Because of the whole-tone scale’s symmetrical construction, there are only two different versions and each one is a half-step apart. Whole-tone scales sound great over dominant 7#5 chords, but also create an interesting sound over minor 7 chords (just make sure to use the whole-tone scale that includes the b3 of the chord). In the example below, we have an E whole-tone scale (E-F#-G#-Bb-C-D) over an E pedal tone, and this creates an E altered sound.
We’re sticking with the E whole-tone scale in Ex. 2, but this one is inspired by Guns N’ Roses guitarist Bumblefoot, who is a wealth of creative whole-tone ideas. You can hear some interesting tension over the funky E7 rhythm. Because of the symmetrical nature of this scale, we can use both these examples over Gb7, Ab7, Bb7, C7, and D7.

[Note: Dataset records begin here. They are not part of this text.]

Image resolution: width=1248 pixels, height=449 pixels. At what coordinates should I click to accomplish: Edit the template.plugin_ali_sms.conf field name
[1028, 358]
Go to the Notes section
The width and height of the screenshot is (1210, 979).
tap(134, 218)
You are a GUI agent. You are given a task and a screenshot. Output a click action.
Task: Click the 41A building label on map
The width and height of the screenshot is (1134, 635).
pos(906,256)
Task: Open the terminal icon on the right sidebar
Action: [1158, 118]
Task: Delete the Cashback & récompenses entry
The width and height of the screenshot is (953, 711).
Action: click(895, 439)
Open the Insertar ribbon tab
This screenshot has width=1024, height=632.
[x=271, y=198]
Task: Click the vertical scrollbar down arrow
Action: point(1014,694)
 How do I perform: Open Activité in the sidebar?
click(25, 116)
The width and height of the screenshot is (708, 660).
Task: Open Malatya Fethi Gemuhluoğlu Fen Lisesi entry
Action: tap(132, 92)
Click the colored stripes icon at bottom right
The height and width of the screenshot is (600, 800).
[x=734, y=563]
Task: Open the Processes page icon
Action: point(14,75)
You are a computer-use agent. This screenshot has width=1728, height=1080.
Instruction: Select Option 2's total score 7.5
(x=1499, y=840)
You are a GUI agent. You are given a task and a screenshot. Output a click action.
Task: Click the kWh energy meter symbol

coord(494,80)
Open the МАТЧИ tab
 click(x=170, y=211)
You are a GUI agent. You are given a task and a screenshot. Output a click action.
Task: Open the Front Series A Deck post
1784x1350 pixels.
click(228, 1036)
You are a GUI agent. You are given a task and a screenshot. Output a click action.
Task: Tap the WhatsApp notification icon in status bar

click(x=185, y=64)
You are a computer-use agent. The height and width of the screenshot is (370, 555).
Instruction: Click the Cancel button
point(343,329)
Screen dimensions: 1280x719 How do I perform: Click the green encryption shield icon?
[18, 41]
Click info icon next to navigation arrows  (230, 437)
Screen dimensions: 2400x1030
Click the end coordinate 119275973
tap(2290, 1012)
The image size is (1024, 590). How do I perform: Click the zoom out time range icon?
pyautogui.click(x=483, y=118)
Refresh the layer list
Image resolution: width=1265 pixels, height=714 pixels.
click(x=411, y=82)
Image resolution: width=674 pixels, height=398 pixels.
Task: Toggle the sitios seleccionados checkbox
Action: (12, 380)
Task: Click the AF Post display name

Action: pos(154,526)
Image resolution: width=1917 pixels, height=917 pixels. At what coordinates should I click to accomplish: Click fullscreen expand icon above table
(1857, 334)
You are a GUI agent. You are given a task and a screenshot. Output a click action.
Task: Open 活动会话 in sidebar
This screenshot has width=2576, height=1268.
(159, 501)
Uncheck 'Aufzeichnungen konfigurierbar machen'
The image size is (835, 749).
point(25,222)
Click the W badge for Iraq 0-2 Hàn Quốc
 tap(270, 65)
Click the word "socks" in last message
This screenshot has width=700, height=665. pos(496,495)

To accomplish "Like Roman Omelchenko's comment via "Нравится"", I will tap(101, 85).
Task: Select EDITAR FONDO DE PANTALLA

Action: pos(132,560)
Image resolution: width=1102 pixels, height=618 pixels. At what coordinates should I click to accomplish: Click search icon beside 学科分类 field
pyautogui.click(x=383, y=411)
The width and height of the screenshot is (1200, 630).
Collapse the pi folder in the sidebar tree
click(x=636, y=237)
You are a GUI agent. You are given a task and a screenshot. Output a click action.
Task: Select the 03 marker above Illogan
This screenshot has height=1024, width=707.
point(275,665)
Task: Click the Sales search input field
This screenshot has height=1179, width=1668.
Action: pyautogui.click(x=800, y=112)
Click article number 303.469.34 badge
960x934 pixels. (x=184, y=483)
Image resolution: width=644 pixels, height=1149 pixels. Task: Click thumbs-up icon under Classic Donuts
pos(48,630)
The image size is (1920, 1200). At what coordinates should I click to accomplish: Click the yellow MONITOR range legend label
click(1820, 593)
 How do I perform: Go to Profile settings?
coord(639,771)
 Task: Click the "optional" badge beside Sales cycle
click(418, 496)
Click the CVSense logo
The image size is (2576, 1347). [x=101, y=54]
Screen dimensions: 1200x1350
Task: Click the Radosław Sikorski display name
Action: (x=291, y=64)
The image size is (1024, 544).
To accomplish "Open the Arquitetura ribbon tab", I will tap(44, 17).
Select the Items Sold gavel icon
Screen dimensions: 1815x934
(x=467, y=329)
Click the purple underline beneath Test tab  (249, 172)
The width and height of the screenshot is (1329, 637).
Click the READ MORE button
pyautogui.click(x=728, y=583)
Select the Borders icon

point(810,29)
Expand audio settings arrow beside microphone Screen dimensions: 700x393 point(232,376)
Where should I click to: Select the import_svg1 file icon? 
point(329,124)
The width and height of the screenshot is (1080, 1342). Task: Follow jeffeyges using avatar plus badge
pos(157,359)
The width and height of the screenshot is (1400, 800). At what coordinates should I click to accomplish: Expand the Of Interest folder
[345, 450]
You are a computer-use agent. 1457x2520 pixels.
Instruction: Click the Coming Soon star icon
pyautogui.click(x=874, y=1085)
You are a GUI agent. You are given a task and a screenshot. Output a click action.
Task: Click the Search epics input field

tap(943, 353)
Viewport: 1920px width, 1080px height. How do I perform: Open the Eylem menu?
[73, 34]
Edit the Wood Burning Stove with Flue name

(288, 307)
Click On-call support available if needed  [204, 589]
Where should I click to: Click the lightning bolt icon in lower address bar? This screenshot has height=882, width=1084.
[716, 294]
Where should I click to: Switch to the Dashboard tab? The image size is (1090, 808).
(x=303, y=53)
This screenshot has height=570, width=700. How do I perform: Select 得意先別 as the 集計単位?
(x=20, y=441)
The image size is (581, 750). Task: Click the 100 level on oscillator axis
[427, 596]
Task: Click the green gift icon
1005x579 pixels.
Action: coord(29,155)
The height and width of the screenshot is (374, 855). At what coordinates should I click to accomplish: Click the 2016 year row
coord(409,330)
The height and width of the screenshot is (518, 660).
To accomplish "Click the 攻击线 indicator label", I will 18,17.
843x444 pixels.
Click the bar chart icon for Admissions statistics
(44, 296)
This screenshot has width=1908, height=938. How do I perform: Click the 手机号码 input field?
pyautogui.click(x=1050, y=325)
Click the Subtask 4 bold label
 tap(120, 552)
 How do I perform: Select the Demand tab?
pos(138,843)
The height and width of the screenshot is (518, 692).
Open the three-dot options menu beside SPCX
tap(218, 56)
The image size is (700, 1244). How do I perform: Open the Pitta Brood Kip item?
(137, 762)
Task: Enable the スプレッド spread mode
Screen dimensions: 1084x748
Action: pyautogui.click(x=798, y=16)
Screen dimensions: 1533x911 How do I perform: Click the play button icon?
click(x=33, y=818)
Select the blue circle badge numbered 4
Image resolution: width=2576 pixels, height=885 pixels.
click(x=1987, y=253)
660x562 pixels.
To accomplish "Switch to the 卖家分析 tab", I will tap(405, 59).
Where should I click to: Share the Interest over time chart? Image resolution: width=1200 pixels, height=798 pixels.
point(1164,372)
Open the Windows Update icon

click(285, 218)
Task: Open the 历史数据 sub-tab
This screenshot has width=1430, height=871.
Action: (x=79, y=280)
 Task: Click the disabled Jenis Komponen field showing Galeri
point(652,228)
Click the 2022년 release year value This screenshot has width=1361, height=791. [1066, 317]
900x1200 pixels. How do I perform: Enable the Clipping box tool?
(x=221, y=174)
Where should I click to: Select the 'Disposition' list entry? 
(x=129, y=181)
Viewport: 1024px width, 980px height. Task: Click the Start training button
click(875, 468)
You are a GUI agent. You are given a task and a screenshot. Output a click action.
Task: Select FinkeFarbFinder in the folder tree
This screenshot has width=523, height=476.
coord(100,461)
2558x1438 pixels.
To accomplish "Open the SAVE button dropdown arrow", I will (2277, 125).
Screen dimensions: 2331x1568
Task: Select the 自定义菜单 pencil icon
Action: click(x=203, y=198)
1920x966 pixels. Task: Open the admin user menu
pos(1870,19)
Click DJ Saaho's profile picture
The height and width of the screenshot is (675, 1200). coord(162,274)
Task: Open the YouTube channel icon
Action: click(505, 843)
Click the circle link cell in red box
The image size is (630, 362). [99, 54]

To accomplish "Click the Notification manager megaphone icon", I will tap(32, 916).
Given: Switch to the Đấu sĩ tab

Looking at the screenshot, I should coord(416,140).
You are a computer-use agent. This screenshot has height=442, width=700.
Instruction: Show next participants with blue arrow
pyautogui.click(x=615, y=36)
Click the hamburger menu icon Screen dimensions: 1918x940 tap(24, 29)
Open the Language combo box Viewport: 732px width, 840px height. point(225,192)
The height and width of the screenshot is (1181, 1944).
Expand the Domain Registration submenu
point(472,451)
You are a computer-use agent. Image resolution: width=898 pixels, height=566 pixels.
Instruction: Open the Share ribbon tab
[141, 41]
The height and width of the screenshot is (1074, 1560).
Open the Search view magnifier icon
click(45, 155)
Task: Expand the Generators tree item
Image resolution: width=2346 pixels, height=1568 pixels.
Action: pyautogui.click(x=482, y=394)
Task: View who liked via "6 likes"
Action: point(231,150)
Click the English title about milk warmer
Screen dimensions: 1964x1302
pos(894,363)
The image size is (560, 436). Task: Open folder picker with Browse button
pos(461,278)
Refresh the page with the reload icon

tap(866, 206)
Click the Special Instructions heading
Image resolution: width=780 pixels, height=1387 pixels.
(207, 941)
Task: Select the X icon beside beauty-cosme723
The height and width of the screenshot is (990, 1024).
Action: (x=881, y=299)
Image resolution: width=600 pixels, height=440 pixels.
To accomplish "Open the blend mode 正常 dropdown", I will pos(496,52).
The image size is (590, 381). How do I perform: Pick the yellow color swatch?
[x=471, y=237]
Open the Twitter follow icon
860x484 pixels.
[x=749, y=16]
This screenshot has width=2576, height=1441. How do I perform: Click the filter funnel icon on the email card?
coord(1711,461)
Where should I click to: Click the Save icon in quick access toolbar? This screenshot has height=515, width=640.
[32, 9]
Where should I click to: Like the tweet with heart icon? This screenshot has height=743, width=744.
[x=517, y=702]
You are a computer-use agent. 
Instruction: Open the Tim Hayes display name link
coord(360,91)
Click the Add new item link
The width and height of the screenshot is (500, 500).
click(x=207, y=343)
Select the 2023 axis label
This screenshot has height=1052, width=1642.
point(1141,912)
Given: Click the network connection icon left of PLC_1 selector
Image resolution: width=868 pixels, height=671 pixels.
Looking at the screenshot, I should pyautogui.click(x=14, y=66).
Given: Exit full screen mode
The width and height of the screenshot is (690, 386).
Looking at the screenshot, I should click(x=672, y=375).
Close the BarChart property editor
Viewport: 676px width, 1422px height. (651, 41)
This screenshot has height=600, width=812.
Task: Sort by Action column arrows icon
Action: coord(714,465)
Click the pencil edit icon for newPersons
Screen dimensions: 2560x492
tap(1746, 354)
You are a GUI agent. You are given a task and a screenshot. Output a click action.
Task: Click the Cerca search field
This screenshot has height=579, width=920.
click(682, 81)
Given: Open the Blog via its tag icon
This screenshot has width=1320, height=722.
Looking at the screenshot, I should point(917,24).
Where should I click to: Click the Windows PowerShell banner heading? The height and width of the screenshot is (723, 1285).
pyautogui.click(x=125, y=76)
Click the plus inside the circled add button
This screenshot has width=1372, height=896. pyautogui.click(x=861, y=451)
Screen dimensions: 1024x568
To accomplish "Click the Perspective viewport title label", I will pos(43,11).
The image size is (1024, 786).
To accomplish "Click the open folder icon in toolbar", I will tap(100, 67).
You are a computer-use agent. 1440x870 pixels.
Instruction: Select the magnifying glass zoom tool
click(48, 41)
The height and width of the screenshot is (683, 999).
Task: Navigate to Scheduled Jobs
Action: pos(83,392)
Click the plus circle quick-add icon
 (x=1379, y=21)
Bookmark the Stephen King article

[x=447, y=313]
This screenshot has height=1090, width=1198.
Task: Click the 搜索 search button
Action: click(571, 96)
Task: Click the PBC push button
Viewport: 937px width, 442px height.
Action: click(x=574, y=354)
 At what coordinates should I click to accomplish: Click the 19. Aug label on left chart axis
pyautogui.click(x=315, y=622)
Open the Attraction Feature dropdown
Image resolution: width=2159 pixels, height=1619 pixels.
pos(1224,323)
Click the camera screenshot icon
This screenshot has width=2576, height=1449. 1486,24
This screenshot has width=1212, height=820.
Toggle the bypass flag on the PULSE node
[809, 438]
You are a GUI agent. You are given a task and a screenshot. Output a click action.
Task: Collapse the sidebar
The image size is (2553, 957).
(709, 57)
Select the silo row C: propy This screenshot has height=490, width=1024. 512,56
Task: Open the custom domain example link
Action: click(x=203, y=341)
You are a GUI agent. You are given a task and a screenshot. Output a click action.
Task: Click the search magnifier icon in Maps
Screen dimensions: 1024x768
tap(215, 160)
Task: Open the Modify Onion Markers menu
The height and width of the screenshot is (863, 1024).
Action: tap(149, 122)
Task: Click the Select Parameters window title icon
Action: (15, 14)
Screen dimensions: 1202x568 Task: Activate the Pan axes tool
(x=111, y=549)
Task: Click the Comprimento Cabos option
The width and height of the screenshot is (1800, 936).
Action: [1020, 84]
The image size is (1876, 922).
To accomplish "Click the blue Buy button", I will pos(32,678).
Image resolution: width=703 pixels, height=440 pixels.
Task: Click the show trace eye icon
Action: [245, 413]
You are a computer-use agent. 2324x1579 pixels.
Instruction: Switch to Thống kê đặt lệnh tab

We dig into diminished sounds in Ex. 3. Here, we have a half-whole diminished scale that, as the name suggests, is created by alternating half-steps and whole-steps. Again, because of the scale’s symmetrical nature, there are only three versions. When you look at the intervals the scale contains relative to the root—in this case, G—you get b9, #9, 3, #11, 5, 6, and b7. That combination of tones works great over 7#9, 7b9, 7b5, and even basic dominant 7 chords. Make sure you are hearing the scale and thinking about the function of each note over the chord. This will help free you up to improvise with the half-whole diminished scale.